Reproduce all of the data below without any changes.
═════ Provided data
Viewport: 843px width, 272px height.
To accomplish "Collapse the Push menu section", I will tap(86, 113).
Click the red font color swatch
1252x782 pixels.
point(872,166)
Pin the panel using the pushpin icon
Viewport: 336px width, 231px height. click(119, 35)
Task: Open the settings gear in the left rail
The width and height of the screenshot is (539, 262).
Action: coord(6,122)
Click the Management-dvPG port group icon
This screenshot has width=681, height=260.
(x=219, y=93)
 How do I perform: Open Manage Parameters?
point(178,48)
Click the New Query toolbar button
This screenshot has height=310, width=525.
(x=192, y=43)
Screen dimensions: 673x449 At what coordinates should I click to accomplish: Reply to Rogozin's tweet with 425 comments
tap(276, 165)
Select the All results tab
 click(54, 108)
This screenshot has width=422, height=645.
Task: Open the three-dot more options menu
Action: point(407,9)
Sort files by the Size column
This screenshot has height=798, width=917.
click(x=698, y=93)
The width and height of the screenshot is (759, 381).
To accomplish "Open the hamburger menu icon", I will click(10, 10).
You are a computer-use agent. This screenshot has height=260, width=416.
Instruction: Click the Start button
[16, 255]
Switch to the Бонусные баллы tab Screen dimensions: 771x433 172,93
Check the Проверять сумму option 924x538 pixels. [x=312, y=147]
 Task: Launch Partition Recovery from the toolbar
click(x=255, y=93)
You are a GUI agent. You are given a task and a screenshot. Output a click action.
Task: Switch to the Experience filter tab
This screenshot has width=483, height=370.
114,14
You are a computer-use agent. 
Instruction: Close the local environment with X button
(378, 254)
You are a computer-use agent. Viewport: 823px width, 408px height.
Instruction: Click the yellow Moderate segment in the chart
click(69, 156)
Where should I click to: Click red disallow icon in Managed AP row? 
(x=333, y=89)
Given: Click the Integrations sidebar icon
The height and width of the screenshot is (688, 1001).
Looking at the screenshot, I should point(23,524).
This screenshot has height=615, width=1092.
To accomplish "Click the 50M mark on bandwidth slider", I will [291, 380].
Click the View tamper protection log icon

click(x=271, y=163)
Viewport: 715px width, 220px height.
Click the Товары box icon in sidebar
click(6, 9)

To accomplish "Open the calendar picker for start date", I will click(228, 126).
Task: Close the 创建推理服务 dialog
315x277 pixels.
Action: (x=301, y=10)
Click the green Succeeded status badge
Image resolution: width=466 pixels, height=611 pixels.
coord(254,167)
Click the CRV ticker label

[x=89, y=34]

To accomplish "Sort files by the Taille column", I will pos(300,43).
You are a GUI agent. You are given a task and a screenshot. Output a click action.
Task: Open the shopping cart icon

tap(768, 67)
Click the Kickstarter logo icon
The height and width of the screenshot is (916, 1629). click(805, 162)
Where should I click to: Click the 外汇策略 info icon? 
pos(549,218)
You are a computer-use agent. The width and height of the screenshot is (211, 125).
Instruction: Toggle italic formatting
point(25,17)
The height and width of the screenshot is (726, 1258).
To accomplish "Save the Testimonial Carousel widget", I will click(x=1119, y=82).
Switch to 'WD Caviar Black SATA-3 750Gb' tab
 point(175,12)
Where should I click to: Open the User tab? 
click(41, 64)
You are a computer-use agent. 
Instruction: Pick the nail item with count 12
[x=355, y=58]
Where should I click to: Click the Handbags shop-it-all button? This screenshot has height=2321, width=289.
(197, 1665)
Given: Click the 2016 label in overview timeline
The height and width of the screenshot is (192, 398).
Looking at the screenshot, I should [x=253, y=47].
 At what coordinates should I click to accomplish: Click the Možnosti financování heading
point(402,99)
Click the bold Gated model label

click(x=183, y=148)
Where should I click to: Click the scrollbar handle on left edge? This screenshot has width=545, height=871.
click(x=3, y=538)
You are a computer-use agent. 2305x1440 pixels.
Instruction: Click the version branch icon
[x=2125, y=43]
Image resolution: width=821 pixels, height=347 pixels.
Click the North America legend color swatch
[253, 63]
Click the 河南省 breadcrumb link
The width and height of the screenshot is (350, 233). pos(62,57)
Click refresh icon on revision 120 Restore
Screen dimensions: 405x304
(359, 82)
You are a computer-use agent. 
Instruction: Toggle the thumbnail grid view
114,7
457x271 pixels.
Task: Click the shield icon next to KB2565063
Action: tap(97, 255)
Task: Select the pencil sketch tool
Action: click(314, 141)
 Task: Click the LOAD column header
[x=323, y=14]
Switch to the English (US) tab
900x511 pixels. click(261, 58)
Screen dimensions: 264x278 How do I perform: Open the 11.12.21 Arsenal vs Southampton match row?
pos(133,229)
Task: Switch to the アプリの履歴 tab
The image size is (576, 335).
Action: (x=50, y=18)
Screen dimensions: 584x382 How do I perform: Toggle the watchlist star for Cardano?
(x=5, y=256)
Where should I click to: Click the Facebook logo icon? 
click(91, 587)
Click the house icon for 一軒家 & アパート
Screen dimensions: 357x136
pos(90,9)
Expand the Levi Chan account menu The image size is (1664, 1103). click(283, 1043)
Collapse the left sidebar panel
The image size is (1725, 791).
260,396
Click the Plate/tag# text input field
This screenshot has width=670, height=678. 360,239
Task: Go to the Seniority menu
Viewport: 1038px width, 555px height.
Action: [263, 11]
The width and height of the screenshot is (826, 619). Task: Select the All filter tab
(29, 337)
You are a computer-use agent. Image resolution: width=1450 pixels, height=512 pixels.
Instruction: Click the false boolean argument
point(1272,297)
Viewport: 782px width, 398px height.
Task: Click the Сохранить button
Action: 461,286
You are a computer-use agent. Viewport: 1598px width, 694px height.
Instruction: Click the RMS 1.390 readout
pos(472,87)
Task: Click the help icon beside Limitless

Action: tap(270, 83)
══════════
#### Result for this exercise:
Viewport: 843px width, 272px height.
To accomplish "Collapse the Push menu section", I will tap(86, 113).
Click the red font color swatch
1252x782 pixels.
point(872,166)
Pin the panel using the pushpin icon
Viewport: 336px width, 231px height. click(119, 35)
Task: Open the settings gear in the left rail
The width and height of the screenshot is (539, 262).
Action: coord(6,122)
Click the Management-dvPG port group icon
This screenshot has width=681, height=260.
(x=219, y=93)
 How do I perform: Open Manage Parameters?
point(178,48)
Click the New Query toolbar button
This screenshot has height=310, width=525.
(x=192, y=43)
Screen dimensions: 673x449 At what coordinates should I click to accomplish: Reply to Rogozin's tweet with 425 comments
tap(276, 165)
Select the All results tab
 click(54, 108)
This screenshot has width=422, height=645.
Task: Open the three-dot more options menu
Action: point(407,9)
Sort files by the Size column
This screenshot has height=798, width=917.
click(x=698, y=93)
The width and height of the screenshot is (759, 381).
To accomplish "Open the hamburger menu icon", I will click(10, 10).
You are a computer-use agent. This screenshot has height=260, width=416.
Instruction: Click the Start button
[16, 255]
Switch to the Бонусные баллы tab Screen dimensions: 771x433 172,93
Check the Проверять сумму option 924x538 pixels. [x=312, y=147]
 Task: Launch Partition Recovery from the toolbar
click(x=255, y=93)
You are a GUI agent. You are given a task and a screenshot. Output a click action.
Task: Switch to the Experience filter tab
This screenshot has width=483, height=370.
114,14
You are a computer-use agent. 
Instruction: Close the local environment with X button
(378, 254)
You are a computer-use agent. Viewport: 823px width, 408px height.
Instruction: Click the yellow Moderate segment in the chart
click(69, 156)
Where should I click to: Click red disallow icon in Managed AP row? 
(x=333, y=89)
Given: Click the Integrations sidebar icon
The height and width of the screenshot is (688, 1001).
Looking at the screenshot, I should point(23,524).
This screenshot has height=615, width=1092.
To accomplish "Click the 50M mark on bandwidth slider", I will [291, 380].
Click the View tamper protection log icon

click(x=271, y=163)
Viewport: 715px width, 220px height.
Click the Товары box icon in sidebar
click(6, 9)

To accomplish "Open the calendar picker for start date", I will click(228, 126).
Task: Close the 创建推理服务 dialog
315x277 pixels.
Action: (x=301, y=10)
Click the green Succeeded status badge
Image resolution: width=466 pixels, height=611 pixels.
coord(254,167)
Click the CRV ticker label

[x=89, y=34]

To accomplish "Sort files by the Taille column", I will pos(300,43).
You are a GUI agent. You are given a task and a screenshot. Output a click action.
Task: Open the shopping cart icon

tap(768, 67)
Click the Kickstarter logo icon
The height and width of the screenshot is (916, 1629). click(805, 162)
Where should I click to: Click the 外汇策略 info icon? 
pos(549,218)
You are a computer-use agent. The width and height of the screenshot is (211, 125).
Instruction: Toggle italic formatting
point(25,17)
The height and width of the screenshot is (726, 1258).
To accomplish "Save the Testimonial Carousel widget", I will click(x=1119, y=82).
Switch to 'WD Caviar Black SATA-3 750Gb' tab
 point(175,12)
Where should I click to: Open the User tab? 
click(41, 64)
You are a computer-use agent. 
Instruction: Pick the nail item with count 12
[x=355, y=58]
Where should I click to: Click the Handbags shop-it-all button? This screenshot has height=2321, width=289.
(197, 1665)
Given: Click the 2016 label in overview timeline
The height and width of the screenshot is (192, 398).
Looking at the screenshot, I should [x=253, y=47].
 At what coordinates should I click to accomplish: Click the Možnosti financování heading
point(402,99)
Click the bold Gated model label

click(x=183, y=148)
Where should I click to: Click the scrollbar handle on left edge? This screenshot has width=545, height=871.
click(x=3, y=538)
You are a computer-use agent. 2305x1440 pixels.
Instruction: Click the version branch icon
[x=2125, y=43]
Image resolution: width=821 pixels, height=347 pixels.
Click the North America legend color swatch
[253, 63]
Click the 河南省 breadcrumb link
The width and height of the screenshot is (350, 233). pos(62,57)
Click refresh icon on revision 120 Restore
Screen dimensions: 405x304
(359, 82)
You are a computer-use agent. 
Instruction: Toggle the thumbnail grid view
114,7
457x271 pixels.
Task: Click the shield icon next to KB2565063
Action: tap(97, 255)
Task: Select the pencil sketch tool
Action: click(314, 141)
 Task: Click the LOAD column header
[x=323, y=14]
Switch to the English (US) tab
900x511 pixels. click(261, 58)
Screen dimensions: 264x278 How do I perform: Open the 11.12.21 Arsenal vs Southampton match row?
pos(133,229)
Task: Switch to the アプリの履歴 tab
The image size is (576, 335).
Action: (x=50, y=18)
Screen dimensions: 584x382 How do I perform: Toggle the watchlist star for Cardano?
(x=5, y=256)
Where should I click to: Click the Facebook logo icon? 
click(91, 587)
Click the house icon for 一軒家 & アパート
Screen dimensions: 357x136
pos(90,9)
Expand the Levi Chan account menu The image size is (1664, 1103). click(283, 1043)
Collapse the left sidebar panel
The image size is (1725, 791).
260,396
Click the Plate/tag# text input field
This screenshot has width=670, height=678. 360,239
Task: Go to the Seniority menu
Viewport: 1038px width, 555px height.
Action: [263, 11]
The width and height of the screenshot is (826, 619). Task: Select the All filter tab
(29, 337)
You are a computer-use agent. Image resolution: width=1450 pixels, height=512 pixels.
Instruction: Click the false boolean argument
point(1272,297)
Viewport: 782px width, 398px height.
Task: Click the Сохранить button
Action: 461,286
You are a computer-use agent. Viewport: 1598px width, 694px height.
Instruction: Click the RMS 1.390 readout
pos(472,87)
Task: Click the help icon beside Limitless

Action: tap(270, 83)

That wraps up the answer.